▶ [The data]:
• • • •

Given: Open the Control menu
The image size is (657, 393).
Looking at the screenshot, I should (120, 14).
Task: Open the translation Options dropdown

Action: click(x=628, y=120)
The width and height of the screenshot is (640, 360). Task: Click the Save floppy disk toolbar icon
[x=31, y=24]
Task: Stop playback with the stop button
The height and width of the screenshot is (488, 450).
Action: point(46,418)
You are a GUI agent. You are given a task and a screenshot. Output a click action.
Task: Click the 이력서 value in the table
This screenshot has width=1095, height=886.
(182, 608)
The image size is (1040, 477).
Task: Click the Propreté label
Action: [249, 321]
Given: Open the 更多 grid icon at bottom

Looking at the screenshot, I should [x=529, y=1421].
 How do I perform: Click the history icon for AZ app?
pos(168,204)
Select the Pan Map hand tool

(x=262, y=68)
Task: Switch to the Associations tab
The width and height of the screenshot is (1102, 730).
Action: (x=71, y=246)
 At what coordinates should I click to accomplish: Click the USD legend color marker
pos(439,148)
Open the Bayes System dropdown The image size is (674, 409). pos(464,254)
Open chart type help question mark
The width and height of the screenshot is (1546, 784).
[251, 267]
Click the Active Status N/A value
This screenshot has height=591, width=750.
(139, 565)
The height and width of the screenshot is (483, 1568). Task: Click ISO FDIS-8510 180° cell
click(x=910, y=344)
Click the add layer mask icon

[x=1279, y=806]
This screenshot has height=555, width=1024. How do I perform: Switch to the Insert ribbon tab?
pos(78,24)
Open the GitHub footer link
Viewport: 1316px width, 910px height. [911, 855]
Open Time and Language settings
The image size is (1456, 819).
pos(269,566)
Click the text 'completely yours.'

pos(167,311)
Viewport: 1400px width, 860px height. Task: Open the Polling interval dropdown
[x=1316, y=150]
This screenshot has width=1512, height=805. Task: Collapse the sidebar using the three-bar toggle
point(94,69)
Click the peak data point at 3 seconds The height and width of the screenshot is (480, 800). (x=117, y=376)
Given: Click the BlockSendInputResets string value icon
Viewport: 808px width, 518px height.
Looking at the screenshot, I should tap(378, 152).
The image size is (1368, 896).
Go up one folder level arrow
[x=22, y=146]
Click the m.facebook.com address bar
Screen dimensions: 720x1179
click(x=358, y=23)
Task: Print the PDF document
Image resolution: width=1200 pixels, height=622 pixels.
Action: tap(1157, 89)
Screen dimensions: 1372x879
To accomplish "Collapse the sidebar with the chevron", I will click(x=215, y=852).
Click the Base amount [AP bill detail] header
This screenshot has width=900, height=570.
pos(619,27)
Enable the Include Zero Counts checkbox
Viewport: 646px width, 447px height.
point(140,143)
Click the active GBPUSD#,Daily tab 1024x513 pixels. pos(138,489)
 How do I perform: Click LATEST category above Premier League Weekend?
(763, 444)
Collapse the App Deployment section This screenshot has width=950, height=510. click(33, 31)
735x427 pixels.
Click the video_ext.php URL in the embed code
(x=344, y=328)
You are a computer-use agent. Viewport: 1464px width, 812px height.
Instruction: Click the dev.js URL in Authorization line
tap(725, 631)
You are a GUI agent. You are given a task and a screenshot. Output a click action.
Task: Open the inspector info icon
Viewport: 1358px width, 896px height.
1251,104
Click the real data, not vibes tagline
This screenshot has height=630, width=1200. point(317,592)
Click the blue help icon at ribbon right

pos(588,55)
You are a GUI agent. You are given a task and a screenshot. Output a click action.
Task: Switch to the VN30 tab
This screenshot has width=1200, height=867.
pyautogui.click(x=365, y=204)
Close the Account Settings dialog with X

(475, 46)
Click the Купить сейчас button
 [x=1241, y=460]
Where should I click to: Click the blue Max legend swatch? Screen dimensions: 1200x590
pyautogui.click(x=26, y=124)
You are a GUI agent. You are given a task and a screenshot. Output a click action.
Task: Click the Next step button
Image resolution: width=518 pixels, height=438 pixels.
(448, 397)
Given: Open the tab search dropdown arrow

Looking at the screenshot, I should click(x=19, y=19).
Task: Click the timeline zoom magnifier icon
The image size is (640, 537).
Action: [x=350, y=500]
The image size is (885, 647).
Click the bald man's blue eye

• • • •

▶ [Task goal]: Reproduce all of the material above line for line, without changing anything.

▶ [Answer to the problem]:
Given: Open the Control menu
The image size is (657, 393).
Looking at the screenshot, I should (120, 14).
Task: Open the translation Options dropdown

Action: click(x=628, y=120)
The width and height of the screenshot is (640, 360). Task: Click the Save floppy disk toolbar icon
[x=31, y=24]
Task: Stop playback with the stop button
The height and width of the screenshot is (488, 450).
Action: point(46,418)
You are a GUI agent. You are given a task and a screenshot. Output a click action.
Task: Click the 이력서 value in the table
This screenshot has width=1095, height=886.
(182, 608)
The image size is (1040, 477).
Task: Click the Propreté label
Action: [249, 321]
Given: Open the 更多 grid icon at bottom

Looking at the screenshot, I should [x=529, y=1421].
 How do I perform: Click the history icon for AZ app?
pos(168,204)
Select the Pan Map hand tool

(x=262, y=68)
Task: Switch to the Associations tab
The width and height of the screenshot is (1102, 730).
Action: (x=71, y=246)
 At what coordinates should I click to accomplish: Click the USD legend color marker
pos(439,148)
Open the Bayes System dropdown The image size is (674, 409). pos(464,254)
Open chart type help question mark
The width and height of the screenshot is (1546, 784).
[251, 267]
Click the Active Status N/A value
This screenshot has height=591, width=750.
(139, 565)
The height and width of the screenshot is (483, 1568). Task: Click ISO FDIS-8510 180° cell
click(x=910, y=344)
Click the add layer mask icon

[x=1279, y=806]
This screenshot has height=555, width=1024. How do I perform: Switch to the Insert ribbon tab?
pos(78,24)
Open the GitHub footer link
Viewport: 1316px width, 910px height. [911, 855]
Open Time and Language settings
The image size is (1456, 819).
pos(269,566)
Click the text 'completely yours.'

pos(167,311)
Viewport: 1400px width, 860px height. Task: Open the Polling interval dropdown
[x=1316, y=150]
This screenshot has width=1512, height=805. Task: Collapse the sidebar using the three-bar toggle
point(94,69)
Click the peak data point at 3 seconds The height and width of the screenshot is (480, 800). (x=117, y=376)
Given: Click the BlockSendInputResets string value icon
Viewport: 808px width, 518px height.
Looking at the screenshot, I should tap(378, 152).
The image size is (1368, 896).
Go up one folder level arrow
[x=22, y=146]
Click the m.facebook.com address bar
Screen dimensions: 720x1179
click(x=358, y=23)
Task: Print the PDF document
Image resolution: width=1200 pixels, height=622 pixels.
Action: tap(1157, 89)
Screen dimensions: 1372x879
To accomplish "Collapse the sidebar with the chevron", I will click(x=215, y=852).
Click the Base amount [AP bill detail] header
This screenshot has width=900, height=570.
pos(619,27)
Enable the Include Zero Counts checkbox
Viewport: 646px width, 447px height.
point(140,143)
Click the active GBPUSD#,Daily tab 1024x513 pixels. pos(138,489)
 How do I perform: Click LATEST category above Premier League Weekend?
(763, 444)
Collapse the App Deployment section This screenshot has width=950, height=510. click(33, 31)
735x427 pixels.
Click the video_ext.php URL in the embed code
(x=344, y=328)
You are a computer-use agent. Viewport: 1464px width, 812px height.
Instruction: Click the dev.js URL in Authorization line
tap(725, 631)
You are a GUI agent. You are given a task and a screenshot. Output a click action.
Task: Open the inspector info icon
Viewport: 1358px width, 896px height.
1251,104
Click the real data, not vibes tagline
This screenshot has height=630, width=1200. point(317,592)
Click the blue help icon at ribbon right

pos(588,55)
You are a GUI agent. You are given a task and a screenshot. Output a click action.
Task: Switch to the VN30 tab
This screenshot has width=1200, height=867.
pyautogui.click(x=365, y=204)
Close the Account Settings dialog with X

(475, 46)
Click the Купить сейчас button
 [x=1241, y=460]
Where should I click to: Click the blue Max legend swatch? Screen dimensions: 1200x590
pyautogui.click(x=26, y=124)
You are a GUI agent. You are given a task and a screenshot. Output a click action.
Task: Click the Next step button
Image resolution: width=518 pixels, height=438 pixels.
(448, 397)
Given: Open the tab search dropdown arrow

Looking at the screenshot, I should click(x=19, y=19).
Task: Click the timeline zoom magnifier icon
The image size is (640, 537).
Action: [x=350, y=500]
The image size is (885, 647).
Click the bald man's blue eye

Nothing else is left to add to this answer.